# WHAT YOU SHOULD DO
Beneath this task is a listing. State how many of its lines include the string "agent", giving nothing but the number.
============================================================
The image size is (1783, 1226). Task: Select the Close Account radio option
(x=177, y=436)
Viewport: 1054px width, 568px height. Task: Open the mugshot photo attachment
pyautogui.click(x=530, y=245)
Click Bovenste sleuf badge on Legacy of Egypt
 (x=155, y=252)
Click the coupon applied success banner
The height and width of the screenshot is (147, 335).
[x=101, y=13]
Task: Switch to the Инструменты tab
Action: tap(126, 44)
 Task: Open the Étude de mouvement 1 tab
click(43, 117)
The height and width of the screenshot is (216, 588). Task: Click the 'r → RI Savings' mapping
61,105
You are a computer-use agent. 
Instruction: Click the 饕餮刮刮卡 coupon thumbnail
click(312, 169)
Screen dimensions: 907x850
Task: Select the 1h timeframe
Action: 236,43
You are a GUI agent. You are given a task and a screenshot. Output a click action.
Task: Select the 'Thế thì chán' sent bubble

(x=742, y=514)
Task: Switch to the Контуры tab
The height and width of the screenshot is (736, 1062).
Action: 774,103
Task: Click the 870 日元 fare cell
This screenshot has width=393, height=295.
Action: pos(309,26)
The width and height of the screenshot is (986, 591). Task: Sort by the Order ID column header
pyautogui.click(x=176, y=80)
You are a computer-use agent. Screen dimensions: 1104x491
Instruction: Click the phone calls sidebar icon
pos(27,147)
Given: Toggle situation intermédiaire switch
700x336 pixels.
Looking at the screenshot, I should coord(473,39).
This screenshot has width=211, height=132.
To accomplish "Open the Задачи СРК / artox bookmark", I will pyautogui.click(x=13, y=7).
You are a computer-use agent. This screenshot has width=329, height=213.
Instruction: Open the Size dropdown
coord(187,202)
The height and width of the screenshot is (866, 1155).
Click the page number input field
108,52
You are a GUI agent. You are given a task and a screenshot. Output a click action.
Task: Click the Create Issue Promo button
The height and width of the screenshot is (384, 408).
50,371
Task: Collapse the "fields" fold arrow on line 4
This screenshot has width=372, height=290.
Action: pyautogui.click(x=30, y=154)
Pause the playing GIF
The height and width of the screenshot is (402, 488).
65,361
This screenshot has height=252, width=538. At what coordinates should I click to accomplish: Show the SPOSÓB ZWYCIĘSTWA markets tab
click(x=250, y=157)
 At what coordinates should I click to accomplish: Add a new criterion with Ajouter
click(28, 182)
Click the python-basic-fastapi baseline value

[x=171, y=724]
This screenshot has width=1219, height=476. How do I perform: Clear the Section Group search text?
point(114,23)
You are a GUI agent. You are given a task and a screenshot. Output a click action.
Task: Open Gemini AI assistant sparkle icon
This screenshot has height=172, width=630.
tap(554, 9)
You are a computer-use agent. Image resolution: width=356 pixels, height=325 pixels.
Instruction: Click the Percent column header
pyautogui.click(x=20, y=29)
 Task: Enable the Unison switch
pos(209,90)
============================================================
# EXERCISE ANSWER
7